We got off the boat and had a look at the tour operators who were lined along the shore. We chose to take a tour of the South part of the island with Voyager Bonaire Tours but as it didn’t leave for an hour and a half we walked into the town centre where we had a look at the market and had a cup of coffee in a bar. At 12.00 we returned to the tour starting point and awaited our transport.

First we drove out of the town then headed to the salt flats.

Salt Flats Bonaire

Our guide told us some of the history of the island and also explained the science behind the beautiful pinks, turquoises and blues of the landscape.

Next stop was the former slave huts that were used by slaves who worked on the island.

Former Slave Huts in Bonaire

A flock of flamingos can sometimes be seen along the route but today they were further away.

Driving a little further we saw the old lighthouse before visiting Sorobon Beach, one of the most popular on the island.

Sorobon Beach

After spending 15 minutes on the beach we were driven back to the town where we had a swim in the sea before boarding the ship.
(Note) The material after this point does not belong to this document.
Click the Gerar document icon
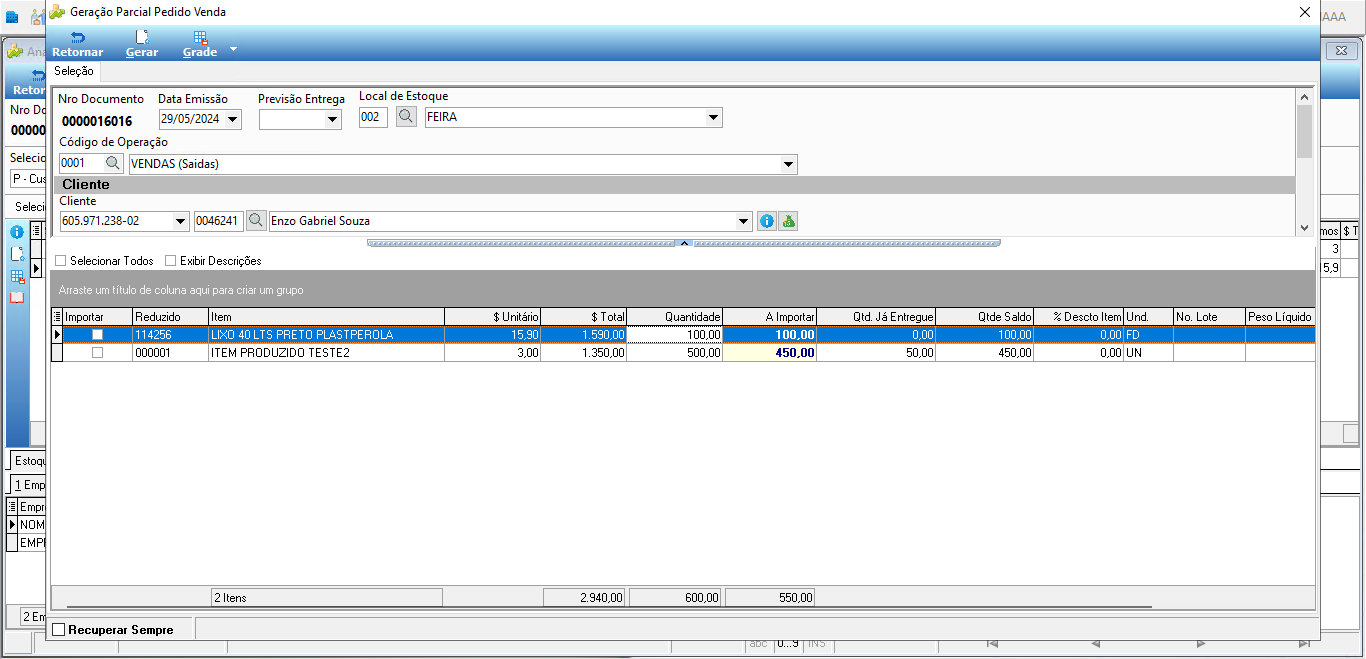 tap(141, 38)
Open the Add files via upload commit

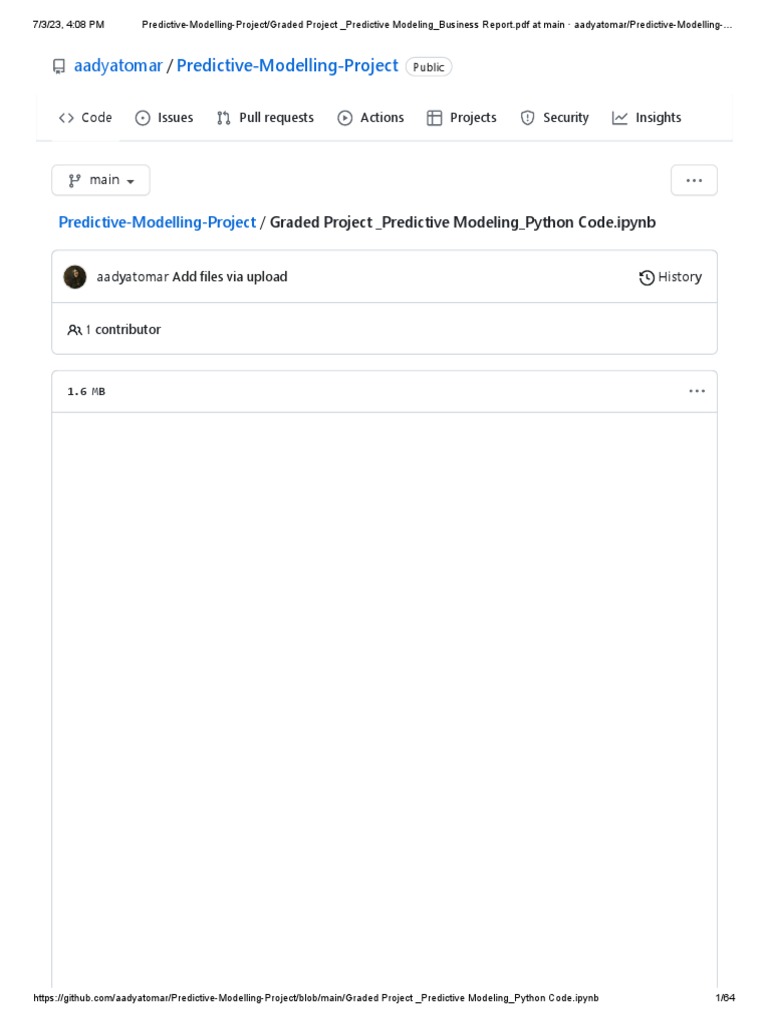(230, 277)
Days Twenty-Two and Twenty-Three

Ship at Sea

Day Twenty-Four – Fort Lauderdale

We disembarked the ship then transferred to our hotel – The Hilton Marina hotel. After checking in we decided to walk to the New River and take a ride on the Water Trolley which is free of charge. It was quite a long walk but we enjoyed looking at the rich properties and boats along the way.

Cars in Fort Lauderdale

We found the water trolley and stayed on the boat so that we could have a look at the surrounding areas.

Fort Lauderdale

After getting off the boat we stopped for an ice cream then walked to a supermarket to get some bread, cheese and snacks for supper. It was dark when we left the supermarket so we called a taxi to take us back to our hotel.

Day Twenty-Five Fort Lauderdale

We had booked an Everglades airboat tour with Florida City and Everglades tours. We were picked up from the hotel at 8.30am by our driver Al. After picking up guests from other hotels and cracking some rather stereotypical jokes relating to people’s nationalities we were on our way to the Everglades.

Upon arrival we boarded our airboat. The boats sit around 40 people so at busy times it can be quite crowded and difficult to get pictures if you are not near the side of the boat/

Everglades Boat

Our captain Jeremy was excellent and gave us a lot of information about the Everglades as an ecosystem and the wildlife that live in the area. He was clearly passionate about the Everglades and this made for a very enjoyable ride.

Alligator in the everglades

All too soon the boat journey ended. We were then taken to see an alligator show. All of the alligators used in the show are those that have been rescued after straying into people’s gardens or due to injury. Kevin explained the physiology of the alligators and told us a little about their habits.

Alligator Show Everglades

After the show we had our picture taken with a baby alligator. We collected our pictures and then tried to find our driver but he was nowhere to be seen. We walked around for a bit wondering what to do then heard a voice angrily shouting at us. It was our driver. We explained that we had got lost but he continued shouting saying that we should have known where to go. We did not let his rude behaviour spoil what had been a great trip up until then.

Day Twenty-Six

We were collected from our hotel after breakfast and taken to Fort Lauderdale International Airport for our return journey back to London.